* _YOUR GOAL_:
Could you please output all of the records exactly?

··· THE RECORDS ···

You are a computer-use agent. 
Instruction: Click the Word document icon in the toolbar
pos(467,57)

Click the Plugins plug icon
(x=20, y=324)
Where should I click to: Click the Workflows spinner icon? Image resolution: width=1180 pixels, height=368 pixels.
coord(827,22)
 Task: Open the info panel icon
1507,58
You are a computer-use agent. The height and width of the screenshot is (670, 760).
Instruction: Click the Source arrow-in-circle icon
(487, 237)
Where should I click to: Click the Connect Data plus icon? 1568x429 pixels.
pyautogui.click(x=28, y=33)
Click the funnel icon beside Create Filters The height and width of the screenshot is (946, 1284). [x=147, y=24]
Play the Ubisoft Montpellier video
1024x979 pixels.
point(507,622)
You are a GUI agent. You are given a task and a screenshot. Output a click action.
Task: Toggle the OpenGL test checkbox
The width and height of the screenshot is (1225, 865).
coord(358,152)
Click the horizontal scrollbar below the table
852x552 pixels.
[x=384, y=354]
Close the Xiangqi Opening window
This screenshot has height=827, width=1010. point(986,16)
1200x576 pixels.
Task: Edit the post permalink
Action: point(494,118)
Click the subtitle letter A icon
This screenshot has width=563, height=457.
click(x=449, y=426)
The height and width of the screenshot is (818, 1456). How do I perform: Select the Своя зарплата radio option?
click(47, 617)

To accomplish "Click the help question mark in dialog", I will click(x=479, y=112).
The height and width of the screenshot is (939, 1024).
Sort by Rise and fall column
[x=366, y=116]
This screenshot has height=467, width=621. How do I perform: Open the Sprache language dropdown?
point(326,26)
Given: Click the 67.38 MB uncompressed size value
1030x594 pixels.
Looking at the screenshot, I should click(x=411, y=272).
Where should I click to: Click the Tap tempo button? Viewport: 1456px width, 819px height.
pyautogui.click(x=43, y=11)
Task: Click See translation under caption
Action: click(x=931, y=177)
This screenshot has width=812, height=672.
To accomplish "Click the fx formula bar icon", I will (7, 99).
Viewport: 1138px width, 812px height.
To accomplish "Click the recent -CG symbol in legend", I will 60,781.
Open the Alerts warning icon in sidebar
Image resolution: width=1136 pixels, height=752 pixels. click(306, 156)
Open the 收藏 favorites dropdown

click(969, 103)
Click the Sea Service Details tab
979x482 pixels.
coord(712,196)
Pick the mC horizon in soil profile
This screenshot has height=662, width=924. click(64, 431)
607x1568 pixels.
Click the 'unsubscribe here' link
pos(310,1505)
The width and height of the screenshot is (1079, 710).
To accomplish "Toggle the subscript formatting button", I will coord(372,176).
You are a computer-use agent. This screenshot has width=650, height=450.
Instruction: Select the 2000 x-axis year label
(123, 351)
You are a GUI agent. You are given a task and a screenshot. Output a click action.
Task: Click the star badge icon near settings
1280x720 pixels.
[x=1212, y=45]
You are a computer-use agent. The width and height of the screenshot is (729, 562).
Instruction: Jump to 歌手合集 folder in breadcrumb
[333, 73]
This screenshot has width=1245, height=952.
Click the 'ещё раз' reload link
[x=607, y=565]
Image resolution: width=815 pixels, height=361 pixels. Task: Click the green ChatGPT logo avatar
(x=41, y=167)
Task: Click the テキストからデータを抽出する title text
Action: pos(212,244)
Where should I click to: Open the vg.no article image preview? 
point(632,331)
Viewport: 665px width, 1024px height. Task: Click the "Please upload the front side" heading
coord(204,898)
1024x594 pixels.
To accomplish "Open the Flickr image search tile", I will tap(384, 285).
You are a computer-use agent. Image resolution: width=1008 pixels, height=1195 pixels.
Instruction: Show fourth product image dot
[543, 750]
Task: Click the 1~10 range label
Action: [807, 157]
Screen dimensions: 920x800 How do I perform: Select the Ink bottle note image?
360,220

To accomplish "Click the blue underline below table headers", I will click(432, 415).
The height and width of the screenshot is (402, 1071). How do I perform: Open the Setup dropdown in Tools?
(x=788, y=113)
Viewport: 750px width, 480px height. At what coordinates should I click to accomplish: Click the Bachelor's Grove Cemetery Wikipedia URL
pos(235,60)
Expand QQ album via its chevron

···

* _FINISHED TASK_:
You are a computer-use agent. 
Instruction: Click the Word document icon in the toolbar
pos(467,57)

Click the Plugins plug icon
(x=20, y=324)
Where should I click to: Click the Workflows spinner icon? Image resolution: width=1180 pixels, height=368 pixels.
coord(827,22)
 Task: Open the info panel icon
1507,58
You are a computer-use agent. The height and width of the screenshot is (670, 760).
Instruction: Click the Source arrow-in-circle icon
(487, 237)
Where should I click to: Click the Connect Data plus icon? 1568x429 pixels.
pyautogui.click(x=28, y=33)
Click the funnel icon beside Create Filters The height and width of the screenshot is (946, 1284). [x=147, y=24]
Play the Ubisoft Montpellier video
1024x979 pixels.
point(507,622)
You are a GUI agent. You are given a task and a screenshot. Output a click action.
Task: Toggle the OpenGL test checkbox
The width and height of the screenshot is (1225, 865).
coord(358,152)
Click the horizontal scrollbar below the table
852x552 pixels.
[x=384, y=354]
Close the Xiangqi Opening window
This screenshot has height=827, width=1010. point(986,16)
1200x576 pixels.
Task: Edit the post permalink
Action: point(494,118)
Click the subtitle letter A icon
This screenshot has width=563, height=457.
click(x=449, y=426)
The height and width of the screenshot is (818, 1456). How do I perform: Select the Своя зарплата radio option?
click(47, 617)

To accomplish "Click the help question mark in dialog", I will click(x=479, y=112).
The height and width of the screenshot is (939, 1024).
Sort by Rise and fall column
[x=366, y=116]
This screenshot has height=467, width=621. How do I perform: Open the Sprache language dropdown?
point(326,26)
Given: Click the 67.38 MB uncompressed size value
1030x594 pixels.
Looking at the screenshot, I should click(x=411, y=272).
Where should I click to: Click the Tap tempo button? Viewport: 1456px width, 819px height.
pyautogui.click(x=43, y=11)
Task: Click See translation under caption
Action: click(x=931, y=177)
This screenshot has width=812, height=672.
To accomplish "Click the fx formula bar icon", I will (7, 99).
Viewport: 1138px width, 812px height.
To accomplish "Click the recent -CG symbol in legend", I will 60,781.
Open the Alerts warning icon in sidebar
Image resolution: width=1136 pixels, height=752 pixels. click(306, 156)
Open the 收藏 favorites dropdown

click(969, 103)
Click the Sea Service Details tab
979x482 pixels.
coord(712,196)
Pick the mC horizon in soil profile
This screenshot has height=662, width=924. click(64, 431)
607x1568 pixels.
Click the 'unsubscribe here' link
pos(310,1505)
The width and height of the screenshot is (1079, 710).
To accomplish "Toggle the subscript formatting button", I will coord(372,176).
You are a computer-use agent. This screenshot has width=650, height=450.
Instruction: Select the 2000 x-axis year label
(123, 351)
You are a GUI agent. You are given a task and a screenshot. Output a click action.
Task: Click the star badge icon near settings
1280x720 pixels.
[x=1212, y=45]
You are a computer-use agent. The width and height of the screenshot is (729, 562).
Instruction: Jump to 歌手合集 folder in breadcrumb
[333, 73]
This screenshot has width=1245, height=952.
Click the 'ещё раз' reload link
[x=607, y=565]
Image resolution: width=815 pixels, height=361 pixels. Task: Click the green ChatGPT logo avatar
(x=41, y=167)
Task: Click the テキストからデータを抽出する title text
Action: pos(212,244)
Where should I click to: Open the vg.no article image preview? 
point(632,331)
Viewport: 665px width, 1024px height. Task: Click the "Please upload the front side" heading
coord(204,898)
1024x594 pixels.
To accomplish "Open the Flickr image search tile", I will tap(384, 285).
You are a computer-use agent. Image resolution: width=1008 pixels, height=1195 pixels.
Instruction: Show fourth product image dot
[543, 750]
Task: Click the 1~10 range label
Action: [807, 157]
Screen dimensions: 920x800 How do I perform: Select the Ink bottle note image?
360,220

To accomplish "Click the blue underline below table headers", I will click(432, 415).
The height and width of the screenshot is (402, 1071). How do I perform: Open the Setup dropdown in Tools?
(x=788, y=113)
Viewport: 750px width, 480px height. At what coordinates should I click to accomplish: Click the Bachelor's Grove Cemetery Wikipedia URL
pos(235,60)
Expand QQ album via its chevron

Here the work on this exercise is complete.